September 14, 2020. Summarized by summa-bot.

A workers prepares absentee ballots for mailing at the Wake County Board of Elections in Raleigh, N.C., Thursday, Sept. 3, 2020. North Carolina is scheduled to begin sending out more than 600,000 requested absentee ballots to voters on Friday. (AP Photo/Gerry Broome)

Remember hanging chads, Florida's 2000 election nightmare? The 2020 equivalent could wind up being mismatched signatures.

With voting already underway in two states, Democrats and Republicans are drawing battle lines across the country over voter signatures for mail-in ballots, with lawsuits over how signatures are evaluated and whether voters can fix ballots that get tossed.

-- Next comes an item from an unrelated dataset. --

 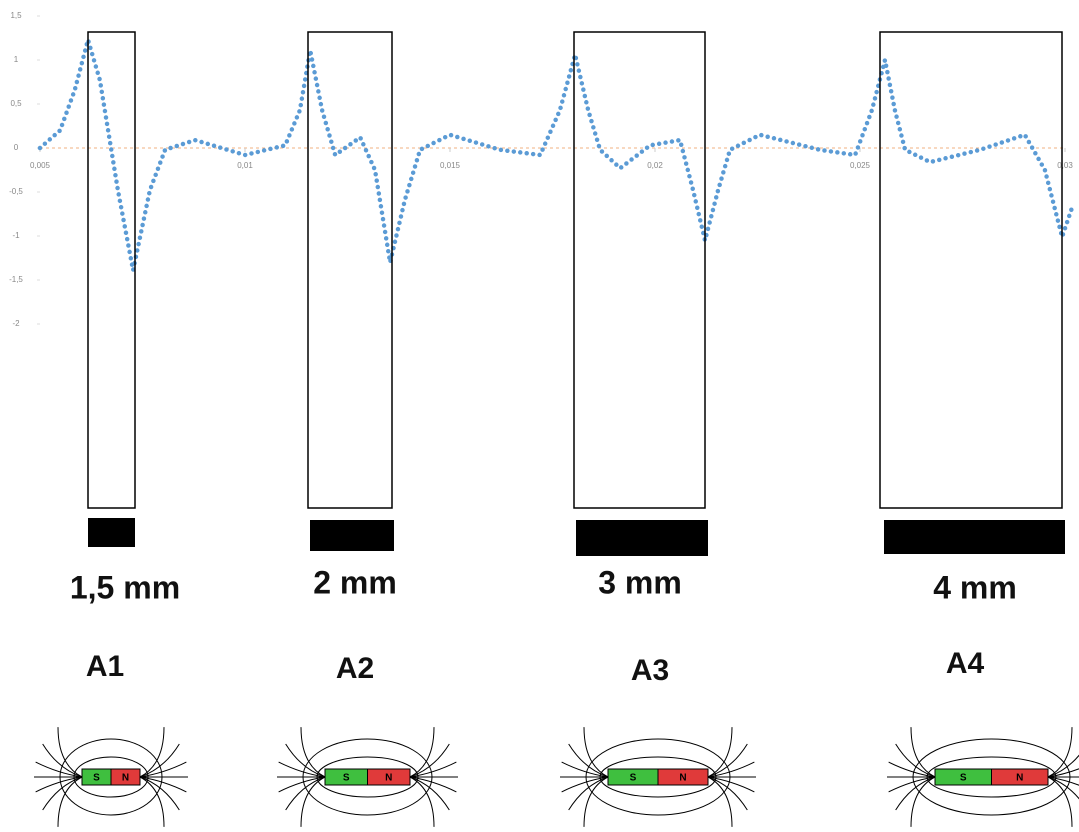 What do you see at coordinates (966, 664) in the screenshot?
I see `sample-name: A4` at bounding box center [966, 664].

Legal fights over absentee votes aren't a new phenomenon, but they've taken on a newfound importance because of the surge in requests for mail-in ballots and states expanding access to vote-by-mail and, in some cases, conducting elections almost entirely by mail for the first time.

Democrats, including the party's House and Senate campaign arms, have invested millions this election cycle in legal efforts aimed at voting laws, including trying to make it easier for voters' ballots to be accepted and for those ballots to be "cured" if a ballot is rejected.

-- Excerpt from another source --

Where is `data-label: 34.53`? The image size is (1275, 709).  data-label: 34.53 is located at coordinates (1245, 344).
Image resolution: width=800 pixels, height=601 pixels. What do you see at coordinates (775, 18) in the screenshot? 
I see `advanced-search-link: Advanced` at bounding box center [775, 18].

While the numbers are very preliminary since early voting began on September 4, about 2% of the roughly 10,000 absentee ballots returned as of Friday had been rejected because of some issue, including potential signature problems, according to data from the state's board of elections.

In 19 states, officials are required to notify voters of their signature discrepancy and give them an opportunity to fix or "cure" their absentee ballot in order to be counted, according to the National Conference of State Legislatures.

A federal judge ruled Tuesday in Texas, for instance, that the state must notify voters if a ballot has been marked for rejection due to a signature issue and give voters the opportunity to fix the problem.

The judge ordered Texas Secretary of State Ruth Hughes to either issue an advisory to local election officials saying that mail-in ballots may not be rejected due to a signature mismatch or an advisory instructing local election officials that they are required to take additional steps, such as notifying voters, before a ballot could be rejected due to a signature discrepancy.

In New Jersey, the state legislature passed a new law for curing rejected ballots in late August, following the state's decision to mail ballots to all registered voters for the first time in the 2020 election.

The new law requires local election officials to notify voters within 72 hours by email, mail or phone of their rejection, and it gives the voter up to five days after the polls close to fix their ballot.